Paulo é um excelente aluno. Paulo vai se formar, seguramente conquistará um excelente emprego. Provavelmente vai passar em um bom concurso e poderá dar continuidade ao ciclo de conforto no qual vive sua vida.
Luis tem a mesma idade de Paulo. Luis mora na periferia, são 25 km de casa até o trabalho. Luis, desde os 13 anos, acordava duas da manhã para ir trabalhar na feira. Alugava um carrinho de mão e ganhava uns trocados, carregando as compras das pessoas até seus carros, ou até a parada de ônibus. No fim de cada jornada, 20 ou 30 reais no bolso. Pouco, mas já fazia diferença em sua casa. A mãe de Luis, mantenedora dele e de seus dois irmãos mais novos, não tinha emprego fixo. Abandonada pelo último companheiro, fazia faxinas como diarista, quando aparecia. Mesmo assim, fazia questão de que seus três filhos frequentassem a escola. Luis frequentava a escola no período da tarde. Mas repetiu de ano 3 vezes. Chegava à escola com sono e não conseguia se concentrar muito bem.
Há três anos, a mãe de Luis sofreu um derrame cerebral.
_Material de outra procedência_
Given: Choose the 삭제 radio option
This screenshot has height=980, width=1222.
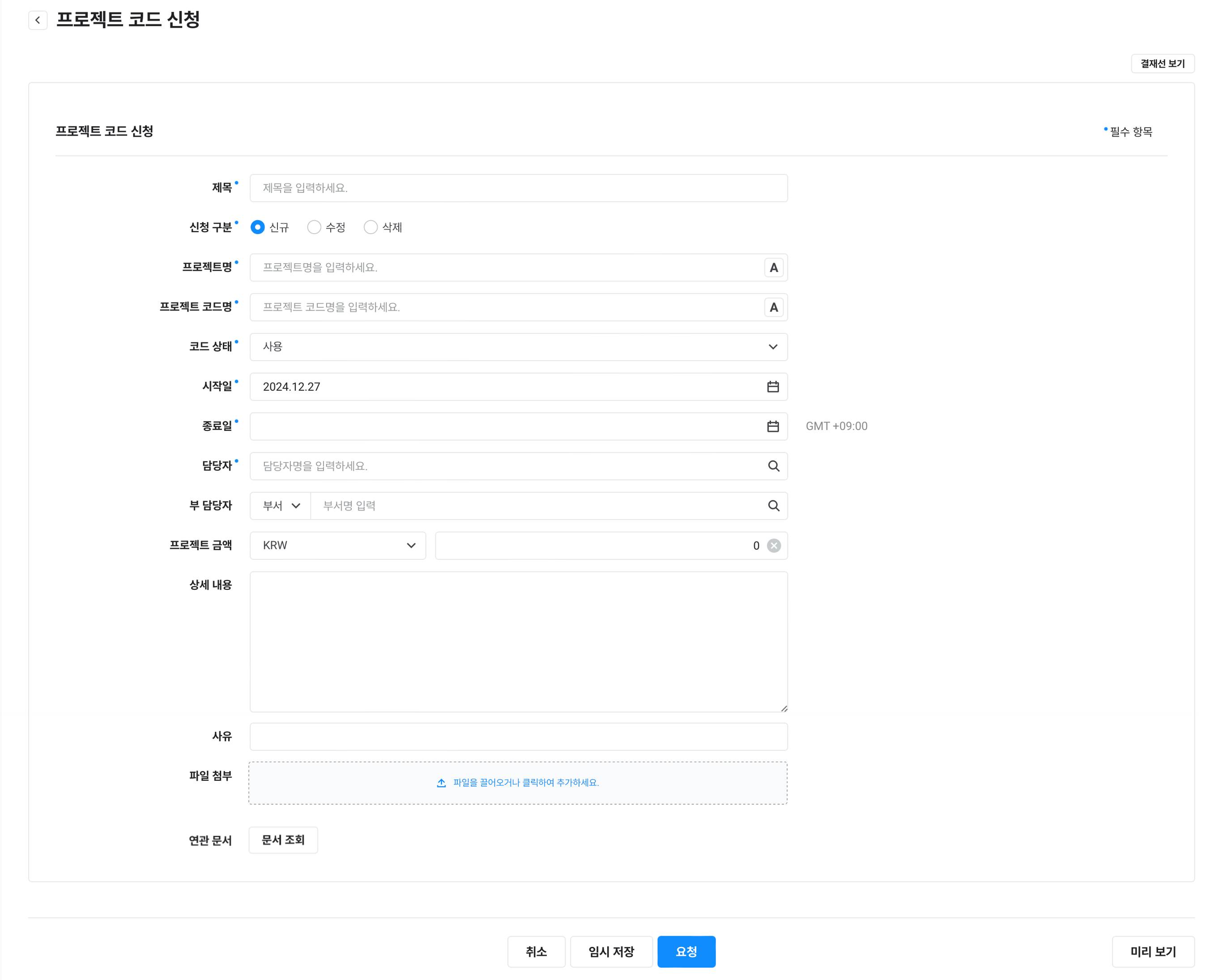Looking at the screenshot, I should click(x=370, y=227).
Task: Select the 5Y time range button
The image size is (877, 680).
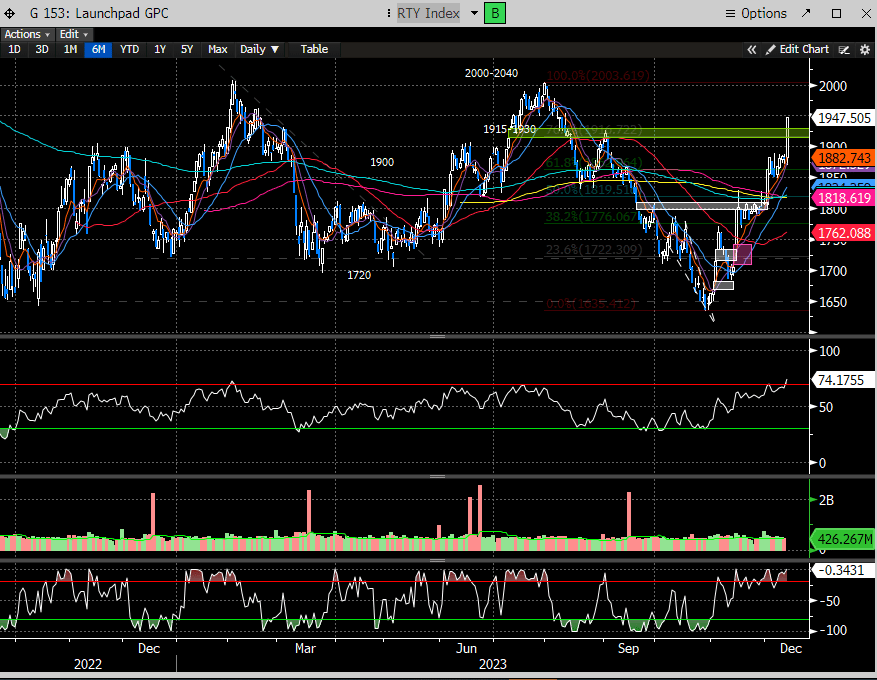Action: point(187,49)
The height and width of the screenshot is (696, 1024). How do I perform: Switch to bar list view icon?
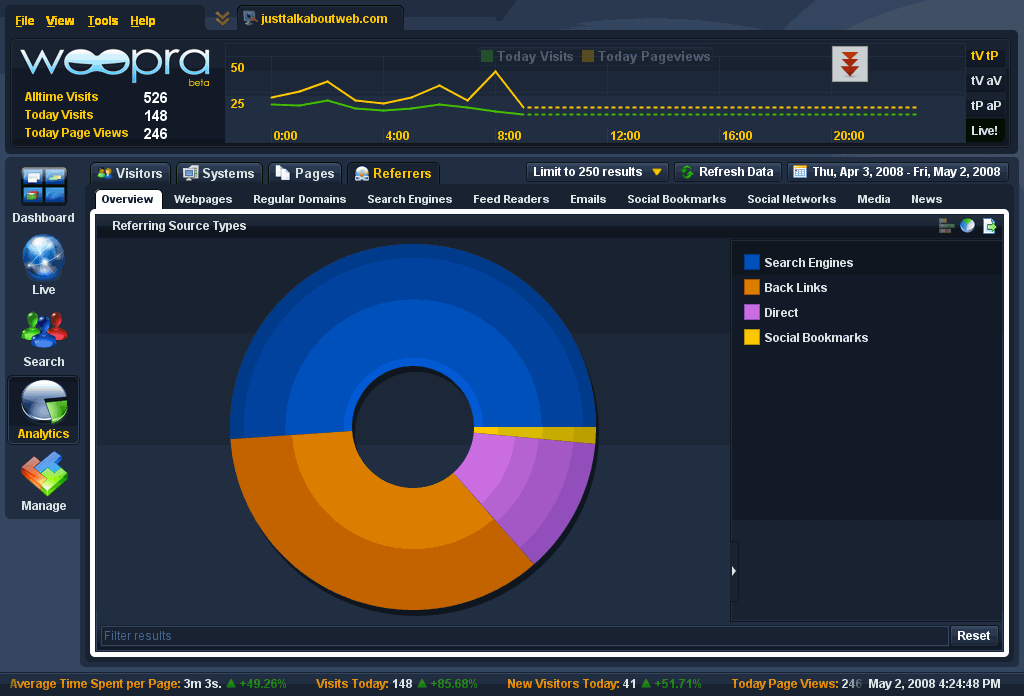(x=946, y=226)
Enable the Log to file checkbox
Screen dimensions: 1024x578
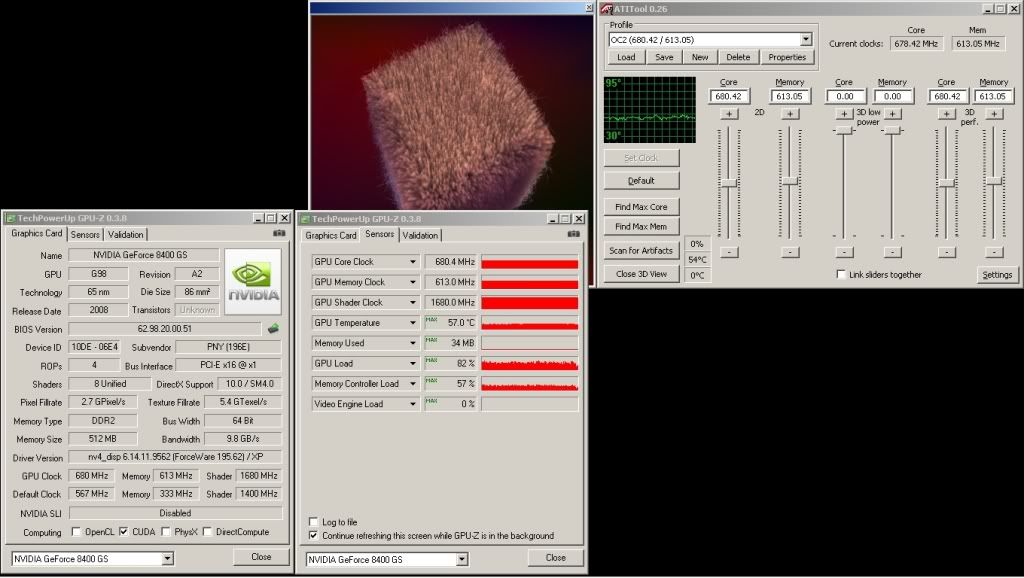click(313, 522)
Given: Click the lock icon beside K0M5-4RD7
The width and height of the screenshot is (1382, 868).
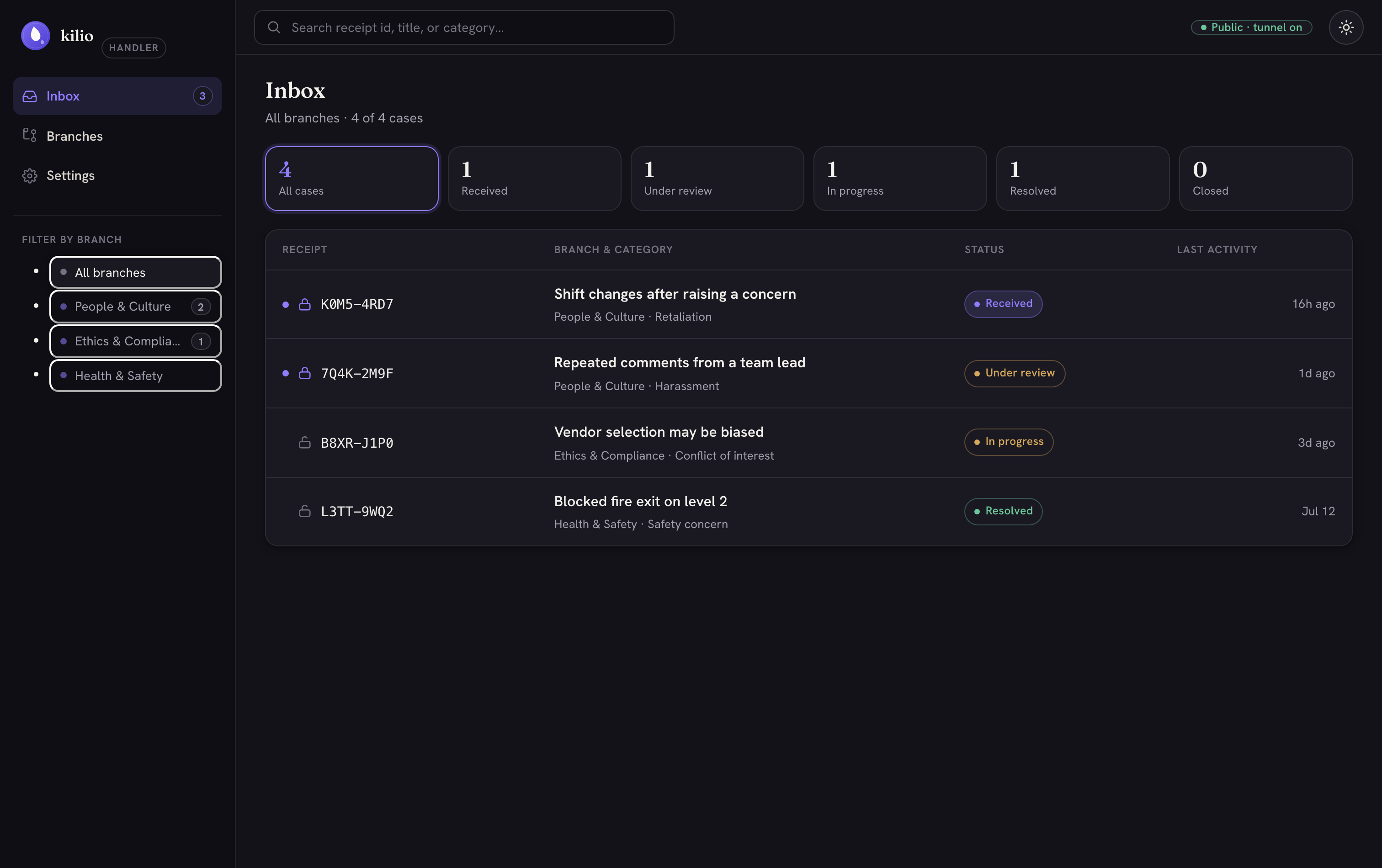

Ficou incapacitada de trabalhar. Passou a depender da ajuda de terceiros e Luis assumiu toda a responsabilidade por cuidar da mãe e de seus irmãos.
Foi então que Luis abandonou a escola e conquistou um emprego formal, de serviços gerais em uma fábrica de roupas. Luis sai de casa às cinco da manhã para estar no trabalho às oito. Luis sai do trabalho às dezoito horas, e chega em casa depois das vinte horas. Luis não vai se formar. Luis não vai ser aprovado em um grande concurso. Muito provavelmente, os filhos de Luis vão reproduzir o ciclo de privação e dificuldades.

Mas se, depois deste exemplo real, você ainda acreditar que Paulo se esforça mais que Luis, você tem algum déficit cognitivo. E grave.